Overall, genetic studies support the relationship between NAFLD and atherosclerotic CVD, notably by altered VLDL secretion and mixed hyperlipidemia. In particular, these studies support the notion that genetic variants altering both NAFLD/hepatic fat and plasma lipid levels affect atherosclerotic cardiovascular risk. Some genetic variants cause VLDL overproduction, while others create VLDL retention, which affects lipids opposingly. Future genome-wide association studies involving liver biopsies are expected to provide novel NAFLD loci from large international patient cohorts. This will aid in elucidating the relation between NAFLD, atherosclerotic CVD, plasma lipids, and other coincident metabolic factors (75).
Cardiac remodeling
Cardiac remodeling is defined as a group of molecular, cellular and interstitial changes that manifest clinically as changes in size, mass, geometry, and function of the heart (76). This is the most common and complex response to injury causing cardiac mechanical, inflammatory, and neurohumoral stress. The process results in poor prognosis because of its association with ventricular dysfunction and malignant arrhythmias, which eventually lead to irreversible heart failure and mortality (77).

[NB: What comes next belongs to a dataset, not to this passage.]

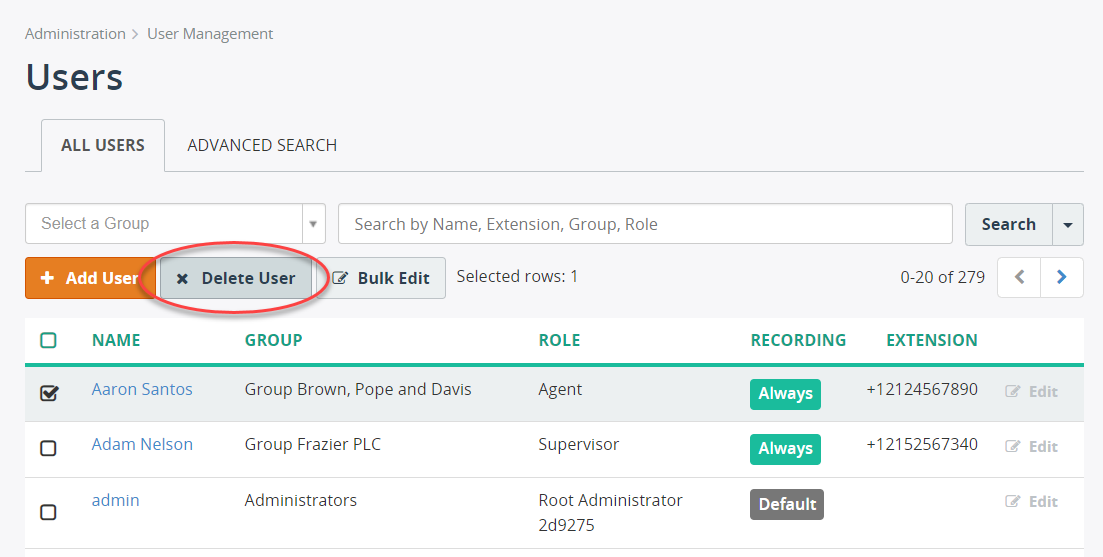Viewport: 1103px width, 557px height.
Task: Edit the admin user row
Action: point(1031,501)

Abundant clinical evidence supports close associations between NAFLD and cardiac remodeling (78). The potential mechanisms facilitating cardiac remodeling in NAFLD patients involve multistep processes associated with insulin resistance, RAAS and sympathetic nervous system, systemic inflammation, oxidative stress, gut microbiota, and genetic and epigenetic variations (79). VanWagner et al. (80) showed that NAFLD is related to increased body surface area and an increase in cardiac output and left ventricular filling pressures that may, over time, lead to the development of clinical heart failure. In the study by Styczynski et al. (81), the patients with NASH demonstrated significantly increased cardiac output and the echocardiographic signs of left ventricular concentric remodeling when compared with the isolated steatosis and no steatosis groups.

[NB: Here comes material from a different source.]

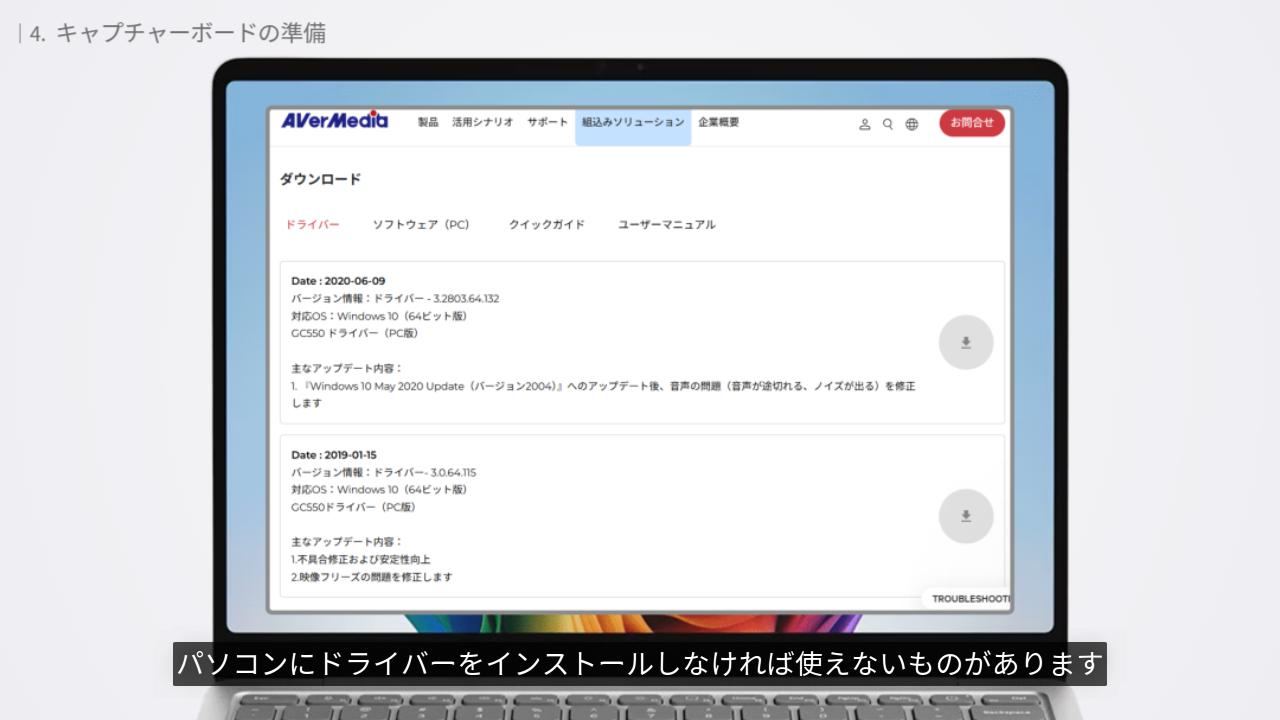
Task: Open the globe language selector icon
Action: click(x=912, y=125)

The presence of an increased cardiac output and cardiac index in patients with NASH is especially intriguing, because NASH is regarded as an early step in the development of liver cirrhosis, the disease that is classically associated with the presence of hyperdynamic systemic circulation and portal hypertension (82). However, several reports have shown that portal hypertension may be present in patients with significant steatosis even before the development of evident liver fibrosis (83). Thus, more studies are needed to elucidate the presence of hyperdynamic systemic circulation in NASH. If confirmed, it could explain one of the potential mechanisms facilitating the development of heart failure or atherosclerotic complications in this important group of patients.
Conclusions
The relationship between NAFLD and CVD has been confirmed by numerous experimental and clinical studies. Moreover, CVD is the main cause of death in patients with NAFLD, which makes the problem extremely relevant. Indeed, identical reasons may contribute to the development of CVD and NAFLD, with lifestyle factors such as smoking, sedentariness, poor nutritional habits, and physical inactivity being major aspects. It is clear that the identification of pathophysiological mechanisms underlying cardiovascular disorders in NAFLD will make the choice of therapeutic measures more optimal and effective.
Conflict of interests
The authors have no conflicts of interest to declare.